§ **Goal**
Reproduce verbatim the stretch of rows from the line containing "Image resolution: width=1263" through the line containing "What do you see at coordinates (132, 76)", including both of those lines.

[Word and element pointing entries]

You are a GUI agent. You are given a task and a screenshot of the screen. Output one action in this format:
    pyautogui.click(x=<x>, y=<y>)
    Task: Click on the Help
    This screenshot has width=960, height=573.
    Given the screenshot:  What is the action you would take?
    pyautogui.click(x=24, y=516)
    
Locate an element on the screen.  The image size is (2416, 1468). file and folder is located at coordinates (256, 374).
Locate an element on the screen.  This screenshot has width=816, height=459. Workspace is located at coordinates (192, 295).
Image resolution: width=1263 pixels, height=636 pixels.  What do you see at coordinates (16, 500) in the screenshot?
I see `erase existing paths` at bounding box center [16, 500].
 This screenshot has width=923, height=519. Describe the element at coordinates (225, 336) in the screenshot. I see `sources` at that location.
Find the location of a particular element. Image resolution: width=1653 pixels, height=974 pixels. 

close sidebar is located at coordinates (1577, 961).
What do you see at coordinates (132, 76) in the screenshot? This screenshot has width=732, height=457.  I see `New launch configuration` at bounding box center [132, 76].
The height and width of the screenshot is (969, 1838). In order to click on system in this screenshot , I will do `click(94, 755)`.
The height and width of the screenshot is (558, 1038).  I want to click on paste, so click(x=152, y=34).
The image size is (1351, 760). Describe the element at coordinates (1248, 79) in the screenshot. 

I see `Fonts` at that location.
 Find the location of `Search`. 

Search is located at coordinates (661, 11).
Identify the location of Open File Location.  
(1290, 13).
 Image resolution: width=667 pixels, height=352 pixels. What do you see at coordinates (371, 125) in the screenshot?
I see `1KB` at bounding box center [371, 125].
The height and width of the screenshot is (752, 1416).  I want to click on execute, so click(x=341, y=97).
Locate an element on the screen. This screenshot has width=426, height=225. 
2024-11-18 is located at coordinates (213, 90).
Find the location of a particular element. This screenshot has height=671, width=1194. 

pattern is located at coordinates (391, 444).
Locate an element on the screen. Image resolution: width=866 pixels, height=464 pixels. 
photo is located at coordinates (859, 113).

§ **The answer**
Image resolution: width=1263 pixels, height=636 pixels.  What do you see at coordinates (16, 500) in the screenshot?
I see `erase existing paths` at bounding box center [16, 500].
 This screenshot has width=923, height=519. Describe the element at coordinates (225, 336) in the screenshot. I see `sources` at that location.
Find the location of a particular element. Image resolution: width=1653 pixels, height=974 pixels. 

close sidebar is located at coordinates (1577, 961).
What do you see at coordinates (132, 76) in the screenshot? This screenshot has width=732, height=457.  I see `New launch configuration` at bounding box center [132, 76].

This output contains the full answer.